(Stored data entries)
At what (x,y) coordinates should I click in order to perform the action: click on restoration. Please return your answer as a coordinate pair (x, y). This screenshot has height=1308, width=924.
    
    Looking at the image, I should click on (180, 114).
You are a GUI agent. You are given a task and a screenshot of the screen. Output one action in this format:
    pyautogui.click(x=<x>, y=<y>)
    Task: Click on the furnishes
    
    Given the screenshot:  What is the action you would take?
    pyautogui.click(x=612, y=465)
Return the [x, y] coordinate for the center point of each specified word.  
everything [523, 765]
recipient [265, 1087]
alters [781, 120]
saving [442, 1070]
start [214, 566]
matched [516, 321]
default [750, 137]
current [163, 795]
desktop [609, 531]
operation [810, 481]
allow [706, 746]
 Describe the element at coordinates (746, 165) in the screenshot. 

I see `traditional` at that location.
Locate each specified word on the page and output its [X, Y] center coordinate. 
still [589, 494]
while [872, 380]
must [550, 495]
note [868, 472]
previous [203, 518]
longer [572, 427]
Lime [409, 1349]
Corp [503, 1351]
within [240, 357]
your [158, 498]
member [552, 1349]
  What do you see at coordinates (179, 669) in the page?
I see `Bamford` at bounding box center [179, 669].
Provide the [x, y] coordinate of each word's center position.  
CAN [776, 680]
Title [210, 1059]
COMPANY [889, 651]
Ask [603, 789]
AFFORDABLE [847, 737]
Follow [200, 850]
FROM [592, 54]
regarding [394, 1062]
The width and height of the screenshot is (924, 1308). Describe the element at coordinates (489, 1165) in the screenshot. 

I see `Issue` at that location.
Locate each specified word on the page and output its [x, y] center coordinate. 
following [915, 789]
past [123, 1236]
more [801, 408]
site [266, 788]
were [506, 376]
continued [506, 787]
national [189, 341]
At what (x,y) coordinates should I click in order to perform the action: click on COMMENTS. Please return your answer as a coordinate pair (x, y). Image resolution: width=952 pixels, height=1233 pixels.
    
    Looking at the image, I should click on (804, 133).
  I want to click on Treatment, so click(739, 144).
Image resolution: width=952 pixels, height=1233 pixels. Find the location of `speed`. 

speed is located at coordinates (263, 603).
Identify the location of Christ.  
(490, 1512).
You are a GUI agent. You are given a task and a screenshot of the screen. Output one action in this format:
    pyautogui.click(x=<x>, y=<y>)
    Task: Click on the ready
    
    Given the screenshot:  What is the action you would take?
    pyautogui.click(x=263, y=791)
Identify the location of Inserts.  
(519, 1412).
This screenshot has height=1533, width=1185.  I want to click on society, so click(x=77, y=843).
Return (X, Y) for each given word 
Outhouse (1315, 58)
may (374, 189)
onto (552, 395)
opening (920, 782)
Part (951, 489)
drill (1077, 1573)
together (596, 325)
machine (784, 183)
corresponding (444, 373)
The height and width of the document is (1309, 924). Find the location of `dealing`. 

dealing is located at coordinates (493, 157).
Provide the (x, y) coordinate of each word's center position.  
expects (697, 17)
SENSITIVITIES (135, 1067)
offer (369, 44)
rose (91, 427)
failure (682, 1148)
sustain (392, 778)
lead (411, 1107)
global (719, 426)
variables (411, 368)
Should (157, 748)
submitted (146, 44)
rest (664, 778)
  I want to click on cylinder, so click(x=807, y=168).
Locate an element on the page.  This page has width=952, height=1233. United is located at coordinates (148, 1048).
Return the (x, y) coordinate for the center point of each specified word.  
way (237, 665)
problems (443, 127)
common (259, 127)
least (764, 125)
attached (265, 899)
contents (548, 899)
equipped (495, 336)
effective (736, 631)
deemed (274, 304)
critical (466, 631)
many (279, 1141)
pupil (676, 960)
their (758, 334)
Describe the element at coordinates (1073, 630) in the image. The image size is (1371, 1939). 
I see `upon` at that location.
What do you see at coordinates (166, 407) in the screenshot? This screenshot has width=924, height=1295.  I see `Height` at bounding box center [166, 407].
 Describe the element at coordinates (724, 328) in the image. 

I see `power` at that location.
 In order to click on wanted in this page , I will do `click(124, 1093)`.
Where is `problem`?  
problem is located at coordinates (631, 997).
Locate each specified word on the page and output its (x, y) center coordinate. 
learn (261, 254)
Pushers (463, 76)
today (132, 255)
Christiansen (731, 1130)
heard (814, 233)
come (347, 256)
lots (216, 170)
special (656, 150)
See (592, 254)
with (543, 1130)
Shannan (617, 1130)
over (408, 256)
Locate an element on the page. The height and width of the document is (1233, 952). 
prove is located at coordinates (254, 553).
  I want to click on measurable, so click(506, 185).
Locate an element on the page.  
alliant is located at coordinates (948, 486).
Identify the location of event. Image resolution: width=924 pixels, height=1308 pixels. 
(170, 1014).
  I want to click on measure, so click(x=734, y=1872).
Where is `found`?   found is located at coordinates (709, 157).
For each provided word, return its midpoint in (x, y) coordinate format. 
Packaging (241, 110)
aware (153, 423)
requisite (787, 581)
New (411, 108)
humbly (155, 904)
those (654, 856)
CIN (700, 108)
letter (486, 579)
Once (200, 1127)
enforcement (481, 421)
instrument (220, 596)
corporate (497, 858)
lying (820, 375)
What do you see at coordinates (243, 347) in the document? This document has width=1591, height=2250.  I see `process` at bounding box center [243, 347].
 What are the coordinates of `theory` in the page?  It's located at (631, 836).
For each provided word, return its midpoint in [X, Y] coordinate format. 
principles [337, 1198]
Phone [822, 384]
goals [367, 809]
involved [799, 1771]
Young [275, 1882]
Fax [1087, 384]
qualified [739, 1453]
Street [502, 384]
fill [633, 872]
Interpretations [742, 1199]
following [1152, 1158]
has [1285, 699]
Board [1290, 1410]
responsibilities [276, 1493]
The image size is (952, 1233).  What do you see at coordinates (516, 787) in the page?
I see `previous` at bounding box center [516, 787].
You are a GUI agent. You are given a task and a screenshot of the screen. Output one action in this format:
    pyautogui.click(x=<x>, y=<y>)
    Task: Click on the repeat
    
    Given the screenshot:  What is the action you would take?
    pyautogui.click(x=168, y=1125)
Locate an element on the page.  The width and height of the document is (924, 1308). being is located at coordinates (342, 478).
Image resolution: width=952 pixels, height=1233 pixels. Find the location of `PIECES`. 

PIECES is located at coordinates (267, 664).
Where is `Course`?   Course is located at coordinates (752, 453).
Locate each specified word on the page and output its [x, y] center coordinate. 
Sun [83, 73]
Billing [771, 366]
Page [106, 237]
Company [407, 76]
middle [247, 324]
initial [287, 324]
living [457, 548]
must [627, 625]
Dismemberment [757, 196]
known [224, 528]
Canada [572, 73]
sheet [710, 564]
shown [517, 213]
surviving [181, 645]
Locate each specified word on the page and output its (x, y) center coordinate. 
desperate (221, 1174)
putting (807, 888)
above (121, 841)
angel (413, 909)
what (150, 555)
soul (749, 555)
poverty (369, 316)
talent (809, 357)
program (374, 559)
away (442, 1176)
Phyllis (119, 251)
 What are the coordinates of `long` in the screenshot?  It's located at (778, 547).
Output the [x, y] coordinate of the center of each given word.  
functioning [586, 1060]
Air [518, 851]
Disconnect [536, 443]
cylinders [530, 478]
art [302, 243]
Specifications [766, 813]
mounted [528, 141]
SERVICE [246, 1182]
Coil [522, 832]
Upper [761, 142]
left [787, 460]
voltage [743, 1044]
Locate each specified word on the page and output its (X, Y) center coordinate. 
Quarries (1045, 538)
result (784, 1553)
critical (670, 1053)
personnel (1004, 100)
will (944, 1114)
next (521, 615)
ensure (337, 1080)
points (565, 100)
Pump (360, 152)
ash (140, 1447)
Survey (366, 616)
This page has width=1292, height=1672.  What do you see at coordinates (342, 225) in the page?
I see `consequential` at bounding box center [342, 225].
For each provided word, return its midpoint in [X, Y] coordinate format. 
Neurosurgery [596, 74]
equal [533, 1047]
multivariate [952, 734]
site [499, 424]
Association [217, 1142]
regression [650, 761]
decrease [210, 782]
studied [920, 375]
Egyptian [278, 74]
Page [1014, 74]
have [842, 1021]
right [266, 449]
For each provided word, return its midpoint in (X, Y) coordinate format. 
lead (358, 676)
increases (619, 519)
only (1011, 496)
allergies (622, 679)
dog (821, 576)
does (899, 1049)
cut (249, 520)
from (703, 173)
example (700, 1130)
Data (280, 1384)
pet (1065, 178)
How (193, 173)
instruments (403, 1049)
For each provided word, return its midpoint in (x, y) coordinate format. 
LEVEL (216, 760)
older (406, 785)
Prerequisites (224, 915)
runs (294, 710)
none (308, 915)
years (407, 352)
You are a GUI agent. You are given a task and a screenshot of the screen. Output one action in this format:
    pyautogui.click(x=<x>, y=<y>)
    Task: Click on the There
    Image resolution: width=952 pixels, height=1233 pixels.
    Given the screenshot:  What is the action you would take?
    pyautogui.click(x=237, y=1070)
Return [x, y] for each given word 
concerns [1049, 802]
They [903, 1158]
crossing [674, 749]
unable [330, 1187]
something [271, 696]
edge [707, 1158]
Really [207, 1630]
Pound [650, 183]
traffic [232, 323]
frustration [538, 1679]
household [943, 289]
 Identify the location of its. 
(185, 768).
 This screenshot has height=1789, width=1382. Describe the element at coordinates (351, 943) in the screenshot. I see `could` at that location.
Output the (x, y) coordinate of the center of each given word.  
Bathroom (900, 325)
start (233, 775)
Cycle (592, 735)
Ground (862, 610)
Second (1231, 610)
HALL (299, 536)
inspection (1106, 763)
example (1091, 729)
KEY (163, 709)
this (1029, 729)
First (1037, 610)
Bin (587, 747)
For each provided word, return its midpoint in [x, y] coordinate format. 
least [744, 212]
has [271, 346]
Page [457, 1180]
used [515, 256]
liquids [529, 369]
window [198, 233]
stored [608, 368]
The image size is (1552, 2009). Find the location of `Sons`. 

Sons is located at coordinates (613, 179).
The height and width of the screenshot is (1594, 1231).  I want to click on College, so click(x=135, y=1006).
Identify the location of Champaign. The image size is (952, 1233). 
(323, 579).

WHAT THE TASK REQUIRES >> Recast the part of the listing that opens with the line containing "special (656, 150)" and closes with the line containing "What do you see at coordinates (243, 347)" as a numbered list with no blank lines.

ANSWER FOR THIS EXERCISE >>
1. special (656, 150)
2. See (592, 254)
3. with (543, 1130)
4. Shannan (617, 1130)
5. over (408, 256)
6. Locate an element on the page. The height and width of the document is (1233, 952). 
7. prove is located at coordinates (254, 553).
8.   I want to click on measurable, so click(506, 185).
9. Locate an element on the page.  
10. alliant is located at coordinates (948, 486).
11. Identify the location of event. Image resolution: width=924 pixels, height=1308 pixels. 
12. (170, 1014).
13.   I want to click on measure, so click(x=734, y=1872).
14. Where is `found`?   found is located at coordinates (709, 157).
15. For each provided word, return its midpoint in (x, y) coordinate format. 
16. Packaging (241, 110)
17. aware (153, 423)
18. requisite (787, 581)
19. New (411, 108)
20. humbly (155, 904)
21. those (654, 856)
22. CIN (700, 108)
23. letter (486, 579)
24. Once (200, 1127)
25. enforcement (481, 421)
26. instrument (220, 596)
27. corporate (497, 858)
28. lying (820, 375)
29. What do you see at coordinates (243, 347) in the document? This document has width=1591, height=2250.  I see `process` at bounding box center [243, 347].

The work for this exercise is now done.